(Items from a data source)
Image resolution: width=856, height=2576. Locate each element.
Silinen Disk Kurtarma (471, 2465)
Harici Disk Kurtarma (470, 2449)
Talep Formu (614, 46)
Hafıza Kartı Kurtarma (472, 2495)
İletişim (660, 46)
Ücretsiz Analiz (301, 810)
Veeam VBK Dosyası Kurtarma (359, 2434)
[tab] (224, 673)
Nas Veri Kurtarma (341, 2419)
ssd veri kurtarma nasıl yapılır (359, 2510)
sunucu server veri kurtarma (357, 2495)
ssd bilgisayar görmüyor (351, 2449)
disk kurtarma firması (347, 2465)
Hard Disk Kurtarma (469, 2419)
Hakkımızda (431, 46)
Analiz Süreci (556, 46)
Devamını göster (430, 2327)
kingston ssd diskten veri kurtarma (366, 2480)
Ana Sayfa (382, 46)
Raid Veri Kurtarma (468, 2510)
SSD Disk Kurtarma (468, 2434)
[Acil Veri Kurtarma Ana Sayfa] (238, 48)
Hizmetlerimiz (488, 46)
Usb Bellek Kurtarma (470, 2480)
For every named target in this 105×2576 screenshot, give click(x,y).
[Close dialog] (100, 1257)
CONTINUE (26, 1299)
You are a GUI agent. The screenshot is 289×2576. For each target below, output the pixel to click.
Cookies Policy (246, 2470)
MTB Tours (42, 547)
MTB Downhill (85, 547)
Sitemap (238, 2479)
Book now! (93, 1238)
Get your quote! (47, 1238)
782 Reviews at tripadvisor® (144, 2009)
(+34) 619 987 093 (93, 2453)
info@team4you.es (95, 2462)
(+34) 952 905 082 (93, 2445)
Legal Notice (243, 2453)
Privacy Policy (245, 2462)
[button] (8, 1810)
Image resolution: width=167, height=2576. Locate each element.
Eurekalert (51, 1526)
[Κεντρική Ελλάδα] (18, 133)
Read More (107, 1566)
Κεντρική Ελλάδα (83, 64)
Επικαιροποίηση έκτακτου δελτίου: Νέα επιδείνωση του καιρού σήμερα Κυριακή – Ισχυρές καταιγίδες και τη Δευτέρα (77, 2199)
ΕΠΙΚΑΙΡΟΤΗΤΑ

• [WHAT IS NEEDED]: The whole of the data is to be returned with every line intact.

• [ANSWER TO THE EXERCISE]:
Image resolution: width=856, height=2576. Locate each element.
Silinen Disk Kurtarma (471, 2465)
Harici Disk Kurtarma (470, 2449)
Talep Formu (614, 46)
Hafıza Kartı Kurtarma (472, 2495)
İletişim (660, 46)
Ücretsiz Analiz (301, 810)
Veeam VBK Dosyası Kurtarma (359, 2434)
[tab] (224, 673)
Nas Veri Kurtarma (341, 2419)
ssd veri kurtarma nasıl yapılır (359, 2510)
sunucu server veri kurtarma (357, 2495)
ssd bilgisayar görmüyor (351, 2449)
disk kurtarma firması (347, 2465)
Hard Disk Kurtarma (469, 2419)
Hakkımızda (431, 46)
Analiz Süreci (556, 46)
Devamını göster (430, 2327)
kingston ssd diskten veri kurtarma (366, 2480)
Ana Sayfa (382, 46)
Raid Veri Kurtarma (468, 2510)
SSD Disk Kurtarma (468, 2434)
[Acil Veri Kurtarma Ana Sayfa] (238, 48)
Hizmetlerimiz (488, 46)
Usb Bellek Kurtarma (470, 2480)
For every named target in this 105×2576 screenshot, give click(x,y).
[Close dialog] (100, 1257)
CONTINUE (26, 1299)
You are a GUI agent. The screenshot is 289×2576. For each target below, output the pixel to click.
Cookies Policy (246, 2470)
MTB Tours (42, 547)
MTB Downhill (85, 547)
Sitemap (238, 2479)
Book now! (93, 1238)
Get your quote! (47, 1238)
782 Reviews at tripadvisor® (144, 2009)
(+34) 619 987 093 (93, 2453)
info@team4you.es (95, 2462)
(+34) 952 905 082 (93, 2445)
Legal Notice (243, 2453)
Privacy Policy (245, 2462)
[button] (8, 1810)
Image resolution: width=167, height=2576. Locate each element.
Eurekalert (51, 1526)
[Κεντρική Ελλάδα] (18, 133)
Read More (107, 1566)
Κεντρική Ελλάδα (83, 64)
Επικαιροποίηση έκτακτου δελτίου: Νέα επιδείνωση του καιρού σήμερα Κυριακή – Ισχυρές καταιγίδες και τη Δευτέρα (77, 2199)
ΕΠΙΚΑΙΡΟΤΗΤΑ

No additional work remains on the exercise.